### REQUIREMENT
Count the lines of the records below that contain the string "option", treating uppercase and lowercase as different. Give only the number.

** BEGIN RECORDS FOR PROCESSING **

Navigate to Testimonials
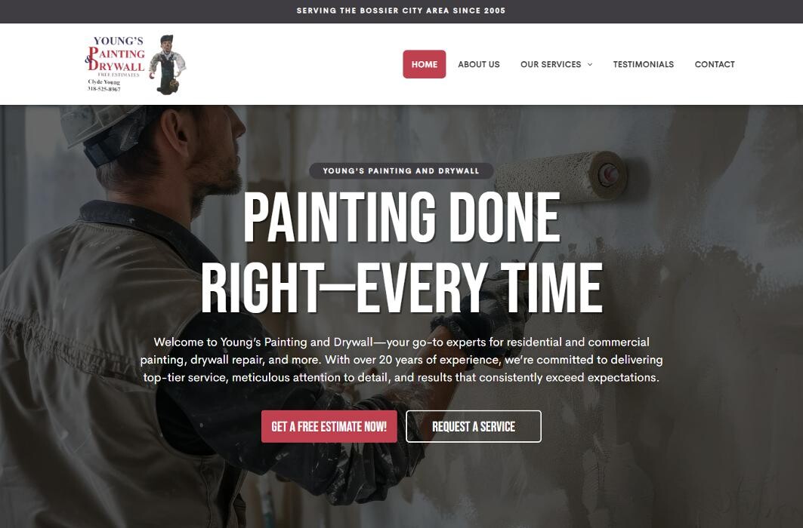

** END RECORDS FOR PROCESSING **
** BEGIN RECORDS FOR PROCESSING **

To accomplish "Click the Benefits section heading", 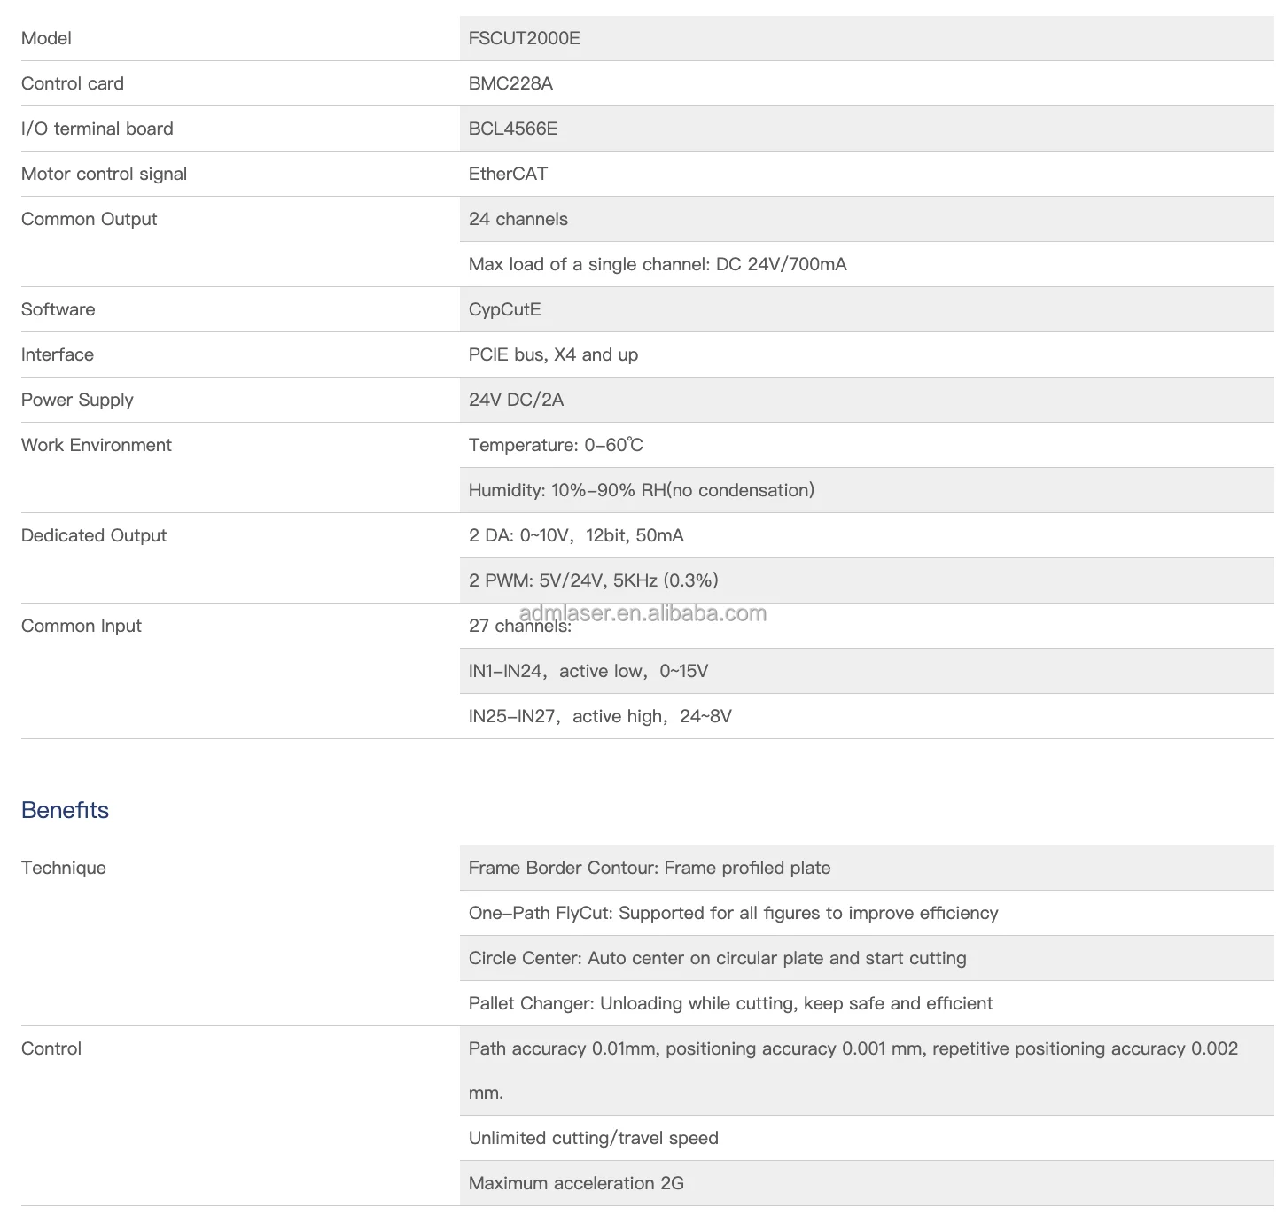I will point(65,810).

** END RECORDS FOR PROCESSING **
** BEGIN RECORDS FOR PROCESSING **

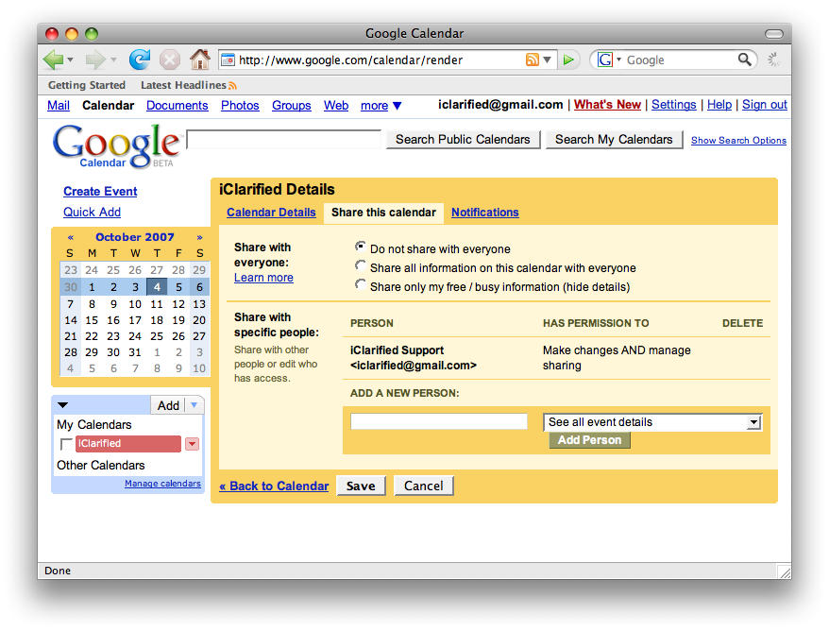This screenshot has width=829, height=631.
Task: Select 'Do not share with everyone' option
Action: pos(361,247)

** END RECORDS FOR PROCESSING **

### RESPONSE TO THE TASK
1